A meno di un mese dall'ultimo degli appelli lanciati dal presidente della Repubblica, il governo è pronto mettere in campo nuove misure per correre ai ripari per l'emergenza negli istituti penitenziari del Paese. In campo anche un decreto che prevede misure alternative per la potenziale uscita dal carcere di diecimila detenuti: tra le ipotesi ancora al vaglio ci sono anche misure per coloro che, solo nel caso di reati non ostativi, sono in attesa di giudizio o per i carcerati con pene residue minime.

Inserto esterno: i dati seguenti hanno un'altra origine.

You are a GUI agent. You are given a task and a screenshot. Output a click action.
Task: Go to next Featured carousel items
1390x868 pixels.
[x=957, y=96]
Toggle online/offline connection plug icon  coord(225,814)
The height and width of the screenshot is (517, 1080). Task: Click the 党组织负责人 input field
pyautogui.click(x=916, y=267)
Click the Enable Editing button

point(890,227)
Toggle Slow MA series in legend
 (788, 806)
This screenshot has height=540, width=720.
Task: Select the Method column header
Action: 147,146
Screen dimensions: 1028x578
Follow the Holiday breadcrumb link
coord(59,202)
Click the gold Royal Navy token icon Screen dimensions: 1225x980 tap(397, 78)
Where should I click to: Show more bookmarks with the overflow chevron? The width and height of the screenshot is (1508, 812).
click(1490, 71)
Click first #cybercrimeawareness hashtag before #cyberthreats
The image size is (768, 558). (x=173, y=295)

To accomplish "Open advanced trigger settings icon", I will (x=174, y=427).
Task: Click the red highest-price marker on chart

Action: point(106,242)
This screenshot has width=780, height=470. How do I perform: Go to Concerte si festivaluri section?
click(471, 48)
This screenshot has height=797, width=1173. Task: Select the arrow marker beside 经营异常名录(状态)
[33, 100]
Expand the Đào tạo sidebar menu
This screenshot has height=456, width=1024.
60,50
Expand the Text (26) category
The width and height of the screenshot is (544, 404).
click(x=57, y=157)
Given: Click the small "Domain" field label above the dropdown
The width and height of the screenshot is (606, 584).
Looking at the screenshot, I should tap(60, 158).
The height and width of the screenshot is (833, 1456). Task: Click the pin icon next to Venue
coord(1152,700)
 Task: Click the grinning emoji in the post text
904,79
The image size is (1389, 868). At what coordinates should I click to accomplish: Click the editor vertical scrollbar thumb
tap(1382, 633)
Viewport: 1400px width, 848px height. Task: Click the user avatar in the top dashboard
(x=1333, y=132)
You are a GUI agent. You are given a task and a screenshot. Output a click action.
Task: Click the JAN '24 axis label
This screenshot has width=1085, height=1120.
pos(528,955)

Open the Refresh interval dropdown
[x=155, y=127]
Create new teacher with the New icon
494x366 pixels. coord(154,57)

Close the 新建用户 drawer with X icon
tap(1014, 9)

C'è poi il disegno di legge che dà la possibilità di assegnare i domiciliari o la collocazione nelle comunità ai carcerati tossicodipendenti e alcoldipendenti, fino ai piani di edilizia carceraria, anche 'modulare'.
Ma quello del decongestionamento delle carceri non è l'unico tema discusso a Palazzo Chigi dal ministro della Giustizia Carlo Nordio, alle prese con l'approvazione in Parlamento della riforma della separazione delle carriere dei magistrati. Dopo il via libera del provvedimento al Senato, potrebbero essere previsti tempi ancora più brevi: l'obiettivo massimo sarebbe di arrivare al referendum sulla nuova legge costituzionale nel febbraio dell'anno prossimo.